• Given exercise
Copy the listing from its first line through the line containing "click(x=484, y=296)", changing "GUI agent" to "desktop assistant" and keeping everything else the same.

• Records provided
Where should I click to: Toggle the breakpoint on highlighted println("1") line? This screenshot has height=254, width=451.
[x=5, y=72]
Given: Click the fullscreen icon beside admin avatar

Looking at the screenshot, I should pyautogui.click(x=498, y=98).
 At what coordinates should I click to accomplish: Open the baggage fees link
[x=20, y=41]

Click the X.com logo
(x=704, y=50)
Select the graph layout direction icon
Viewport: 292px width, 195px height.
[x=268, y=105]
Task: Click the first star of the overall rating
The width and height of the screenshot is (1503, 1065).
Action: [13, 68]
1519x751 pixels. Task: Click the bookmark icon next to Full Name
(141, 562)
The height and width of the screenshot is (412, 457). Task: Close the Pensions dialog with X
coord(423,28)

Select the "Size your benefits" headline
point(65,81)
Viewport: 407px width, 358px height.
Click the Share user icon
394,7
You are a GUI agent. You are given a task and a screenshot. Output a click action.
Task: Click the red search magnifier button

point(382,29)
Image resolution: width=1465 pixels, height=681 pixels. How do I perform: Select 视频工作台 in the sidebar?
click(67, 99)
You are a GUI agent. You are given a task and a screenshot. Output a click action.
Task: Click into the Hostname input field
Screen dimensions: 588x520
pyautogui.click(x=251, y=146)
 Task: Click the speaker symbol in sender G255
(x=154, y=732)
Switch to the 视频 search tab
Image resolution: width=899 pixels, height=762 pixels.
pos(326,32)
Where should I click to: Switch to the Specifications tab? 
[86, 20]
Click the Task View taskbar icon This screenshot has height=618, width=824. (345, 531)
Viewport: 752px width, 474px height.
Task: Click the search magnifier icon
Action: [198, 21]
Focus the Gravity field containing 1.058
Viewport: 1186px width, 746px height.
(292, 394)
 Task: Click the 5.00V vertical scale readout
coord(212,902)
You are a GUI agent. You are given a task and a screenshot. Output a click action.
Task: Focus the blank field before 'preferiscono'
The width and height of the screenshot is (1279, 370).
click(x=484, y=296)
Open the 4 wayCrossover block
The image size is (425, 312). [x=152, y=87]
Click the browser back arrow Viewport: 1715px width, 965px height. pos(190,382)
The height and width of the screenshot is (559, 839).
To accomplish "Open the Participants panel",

• Task result
Where should I click to: Toggle the breakpoint on highlighted println("1") line? This screenshot has height=254, width=451.
[x=5, y=72]
Given: Click the fullscreen icon beside admin avatar

Looking at the screenshot, I should pyautogui.click(x=498, y=98).
 At what coordinates should I click to accomplish: Open the baggage fees link
[x=20, y=41]

Click the X.com logo
(x=704, y=50)
Select the graph layout direction icon
Viewport: 292px width, 195px height.
[x=268, y=105]
Task: Click the first star of the overall rating
The width and height of the screenshot is (1503, 1065).
Action: [13, 68]
1519x751 pixels. Task: Click the bookmark icon next to Full Name
(141, 562)
The height and width of the screenshot is (412, 457). Task: Close the Pensions dialog with X
coord(423,28)

Select the "Size your benefits" headline
point(65,81)
Viewport: 407px width, 358px height.
Click the Share user icon
394,7
You are a desktop assistant. You are given a task and a screenshot. Output a click action.
Task: Click the red search magnifier button

point(382,29)
Image resolution: width=1465 pixels, height=681 pixels. How do I perform: Select 视频工作台 in the sidebar?
click(67, 99)
You are a desktop assistant. You are given a task and a screenshot. Output a click action.
Task: Click into the Hostname input field
Screen dimensions: 588x520
pyautogui.click(x=251, y=146)
 Task: Click the speaker symbol in sender G255
(x=154, y=732)
Switch to the 视频 search tab
Image resolution: width=899 pixels, height=762 pixels.
pos(326,32)
Where should I click to: Switch to the Specifications tab? 
[86, 20]
Click the Task View taskbar icon This screenshot has height=618, width=824. (345, 531)
Viewport: 752px width, 474px height.
Task: Click the search magnifier icon
Action: [198, 21]
Focus the Gravity field containing 1.058
Viewport: 1186px width, 746px height.
(292, 394)
 Task: Click the 5.00V vertical scale readout
coord(212,902)
You are a desktop assistant. You are given a task and a screenshot. Output a click action.
Task: Focus the blank field before 'preferiscono'
The width and height of the screenshot is (1279, 370).
click(x=484, y=296)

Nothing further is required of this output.